--- WHAT THE EXERCISE ASKS ---
Once you reach the line with "Screen dimensions: 721x451", transcribe it and every line after it to the end of the records, exactly, but not the pictures.

--- RECORDED DATA ---
━━━━
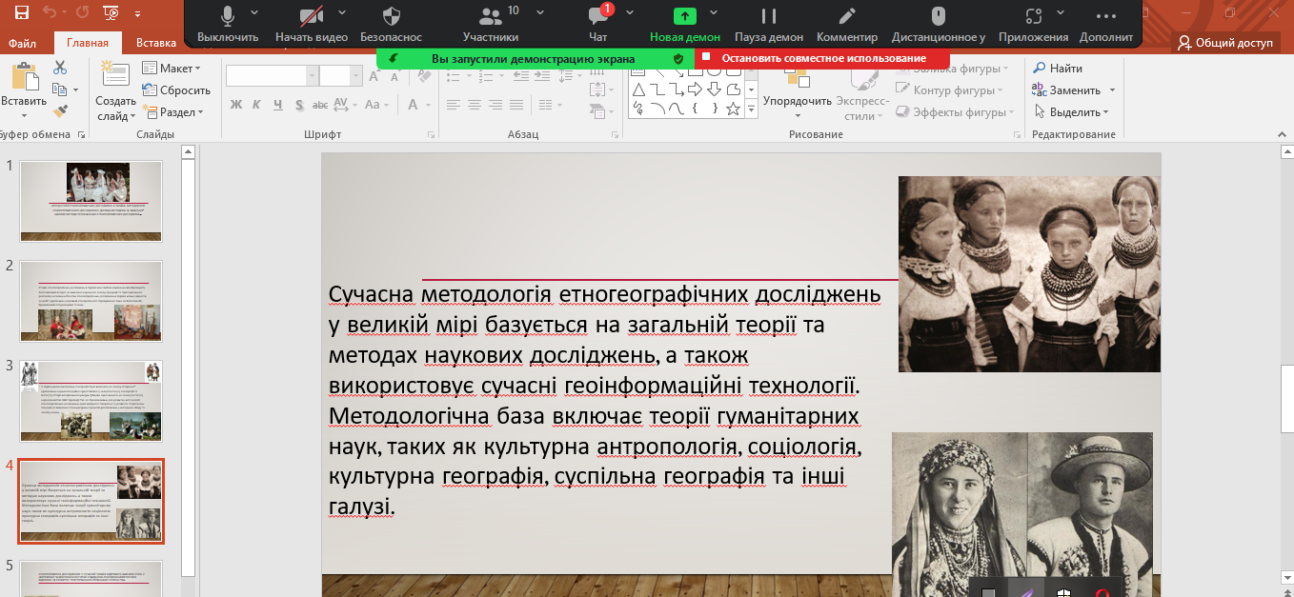1294x597 pixels.
Task: Click the Cut scissors icon
Action: (60, 68)
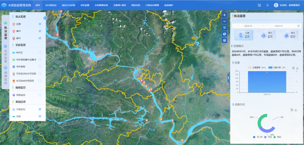Click the globe basemap icon
The height and width of the screenshot is (145, 304).
click(x=224, y=34)
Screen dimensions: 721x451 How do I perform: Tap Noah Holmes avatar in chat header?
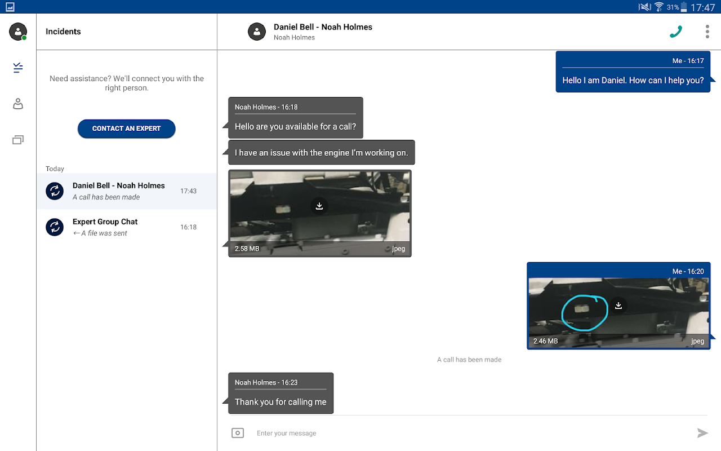tap(257, 32)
━━━━
--- COMPLETED EXERCISE ---
Screen dimensions: 721x451 How do I perform: Tap Noah Holmes avatar in chat header?
tap(257, 32)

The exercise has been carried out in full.